Ecogastronomy also immerses students in international food cultures. The curriculum explores the history, cooking methods, and aesthetics of local and international cuisine, which helps students understand how culture shapes food.

Pop culture studies

In a pop culture studies major, students learn about various aspects of popular culture and study its impact on society. They analyze television shows, movies, music, and social media, interpreting their role in shaping societal norms.

Students learn to deconstruct advertising campaigns and understand the marketing strategies behind them. The curriculum also covers the history and evolution of popular culture, tracing it from the era of print media to the digital age.

This major also hones students’ critical thinking and analytical skills, which can be applied in various professions. This academic training prepares them for marketing, public relations, and journalism careers where they can influence popular culture.

Nautical archeology

Nautical archaeology involves studying the history hidden beneath the oceans and other water bodies.

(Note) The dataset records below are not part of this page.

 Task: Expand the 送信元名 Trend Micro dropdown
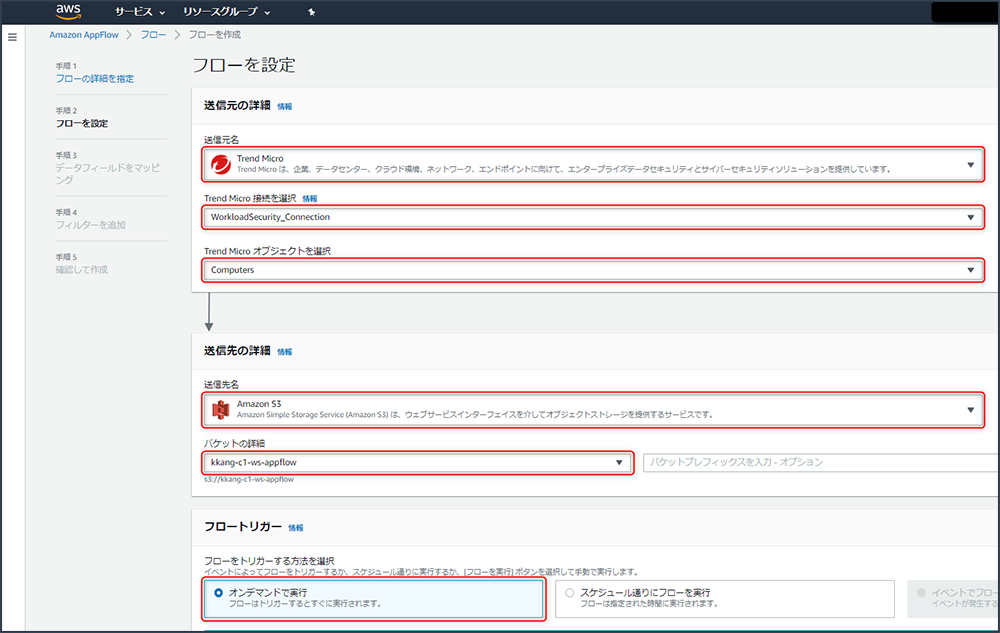[x=970, y=165]
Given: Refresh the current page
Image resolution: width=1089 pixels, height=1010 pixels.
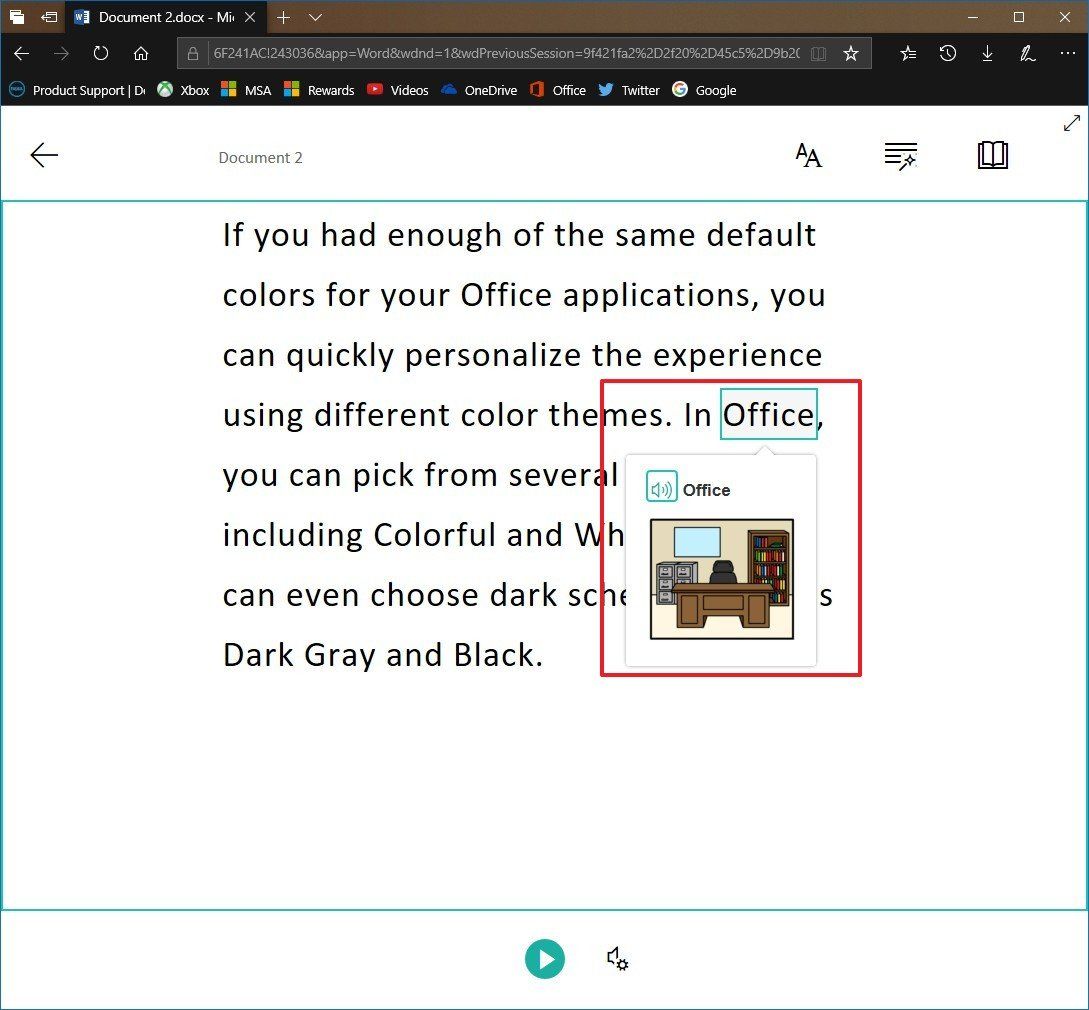Looking at the screenshot, I should tap(100, 54).
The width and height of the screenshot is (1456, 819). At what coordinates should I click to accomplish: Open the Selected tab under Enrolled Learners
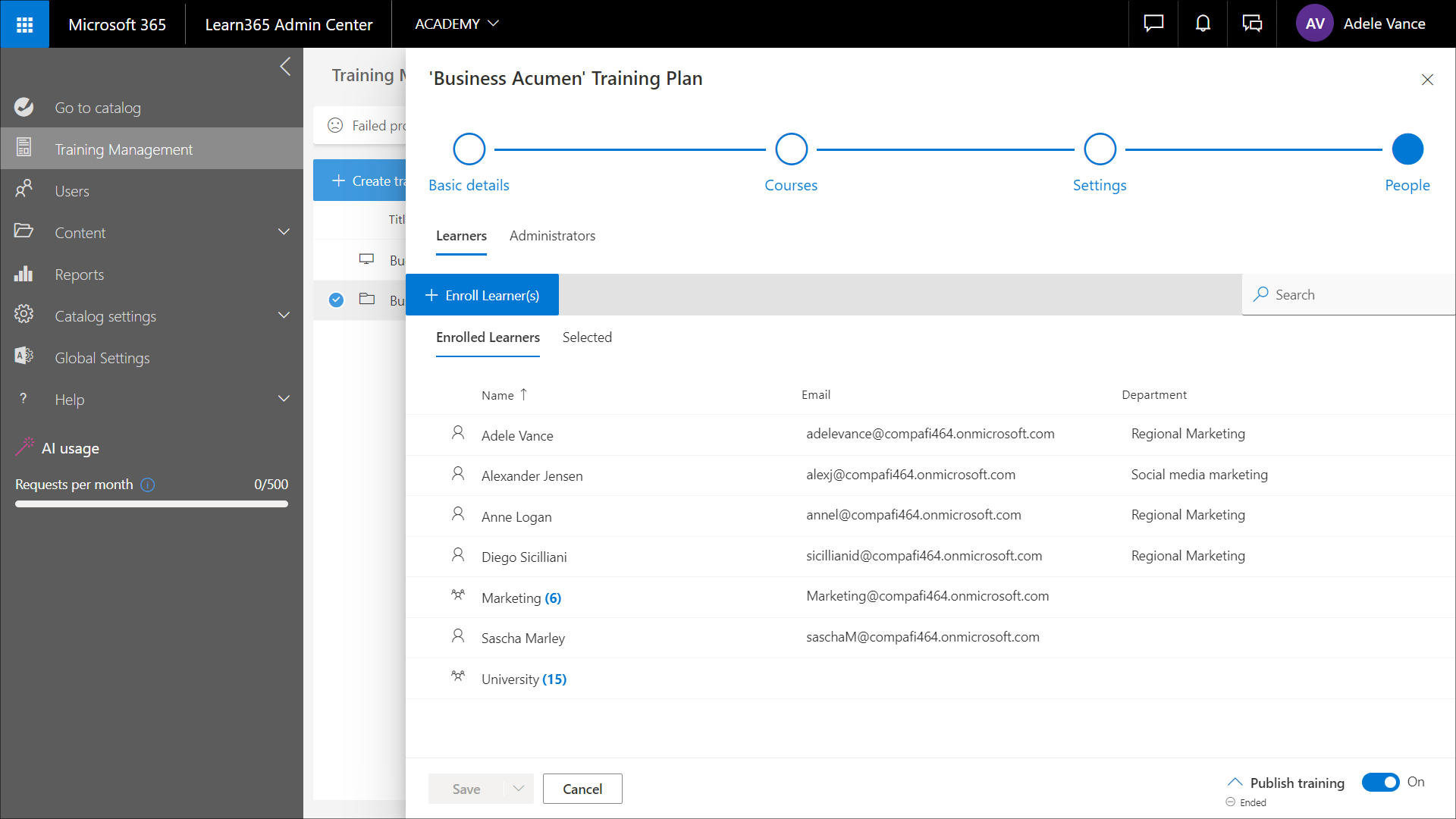click(587, 337)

This major exploresthe mysterious underwater world, where scholars decode remnants of shipwrecks, sunken cities, and other submerged heritage sites.

The program equips learners with archaeological methods, diving skills, and an understanding of maritime history. These unique learning experiences prepare students for a variety of career paths. Graduates can work with museums to curate exhibits showcasing maritime artifacts or engage in research at academic institutions. Alternatively, they can collaborate with governmental agencies, helping conserve and manage underwater cultural heritage.


The shift towards unconventional areas of study showcases the diverse spectrum of human interest and the agility of academic institutions in catering to these needs. Whether you’re intrigued by the intricacies of nonprofit management or drawn to the enigma of nautical archaeology, there’s a major that’ll fuel your passion. So make a pick and start learning new things.